明かりを灯しましょう
「心配…………いや、ギルドで」
「もしかして、受付嬢に頼まれたんでしょうか?」
「……そんなところだ」
そういえばユニヴェールがギルドを後にするとき、受付嬢がシリウスを呼んでいた。
(押し切られちゃったのね)
たわわな胸をシリウスに押しつける受付嬢が、目に浮かぶようだった。
「ちなみに……ガイド料はおいくらですか?」
これだけは訊いておかないとならない。自腹だからだ!
しかしユニヴェールの不安を払拭するように、シリウスが首を振る。
「必要ない」
「もしかして無料ですか? ボランティアでしょうか? いいんですか?」
ユニヴェールは金色の瞳をキラキラとさせて詰め寄る。シリウスがまた「うっ」と唸って服の胸元をギュッと握った。顔が真っ赤で口をはくはくさせている。地上での冷めた態度とは大違いだ。
「た、たまたま、時間があったからな」
ユニヴェールの顔がぱあっと輝いた。
「ありがとうございます! 受付嬢にも、のちほどお礼を伝えておきますね!」
「伝えなくていい」
「ご厚意をいただいたら、きちんと感謝を伝えなくては」
「伝える必要はない」
シリウスが会話を鋭く切り捨てる。
それなのに直後には、歯切れが悪くなった。
「これは、その…………経験者の責務、みたいなものだ」
たしかに神殿でも、見習いを導くのはベテランの務めだった。
しかし責務とお礼は別の話だし、腐っても元聖女、人の善意を無視はできない。
(受付嬢には、こっそりとお礼を伝えておこう)
今は、心の中で謝辞を紡ぐにとどめた。
「シリウスさん」
「シリウスでいい。敬称はいらない」
ちょっとしたいざこざはあったけど、他人の心配をできる優しい人ならば警戒心を解いてもよさそうだ。
「わかりました。わたしはユニヴェールです。好きなように呼んでください」
「ああ……ユニ、ユニヴェール」
「はい、シリウス。道中、よろしくお願いします」
ユニヴェールが春の陽射しのように明るく微笑む。
シリウスが夏の直射日光を受けたみたいに真っ赤になった。
(シリウスって、赤くなりやすいのね。照れ屋なの?)
地上では概ね普通だったから、地下が悪いのかもしれない。
ユニヴェールが観察していると、シリウスがぷいっと顔を背けてしまう。
「べ、べつに、あんたを心配してついて来たとか、そういうのじゃないからな……っ」
「受付嬢に頼まれたんですよね」
「そ…………そうだ」
なぜかシュンと肩を落とすシリウスは、言葉よりも態度で語るタイプっぽい。
「シリウスがいれば、心強いです」
なにせSSランク。これほど強力なガイドもない。
「そうか」
再び背筋がしゃきっと伸びたシリウスは、受付嬢が言うような『素っ気ない人』ではない気がする。案外と一喜一憂が激しタイプだ。

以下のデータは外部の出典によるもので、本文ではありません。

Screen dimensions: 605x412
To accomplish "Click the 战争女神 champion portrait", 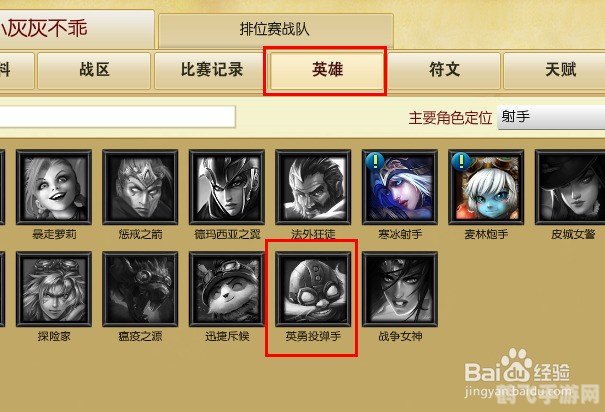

「シリウスは、ダンジョンに詳しそうですね。いろいろと教えてもらえませんか?」
29階まで行くくらいくらいだから知識はあるはず。
「それなりに知っている。なにが知りたいんだ?」
「まず、天井で光っているあれって、なんですか? 星空のようで綺麗ですけど……虫、じゃないですよね?」
ユニヴェールは、おそるおそる天井を見上げる。シリウスも天井を見上げた。
「ツキアカリゴケという発光する植物だ。ダンジョンの至るところに自生している。あの苔のおかげで明るいが、階層によっては生えていない場所もある。そうすると、伸ばした手の先すら見えないほどに暗い」
「では、魔物がいても見つけられないときがあるんですね?」
「魔物の眼は赤光りしているから、暗闇でも見つけられる。ただし向こうが背を向けられていればわからないこともあるし、眠っていれば気づかないこともある。目の前まで近づいてようやくわかる、ということもあるな。だからライトだけは、必ず携帯した方がいい」
ならばユニヴェールの力が役に立つかもしれない。
「この明かりは、役に立ちますか?」
ひとつ柏手を打つ。ユニヴェールの手から白く発光した光の珠がポンッと飛び出す。
ツキアカリゴケや松明よりも断然明るい光が、二人の頭上に浮かんだ。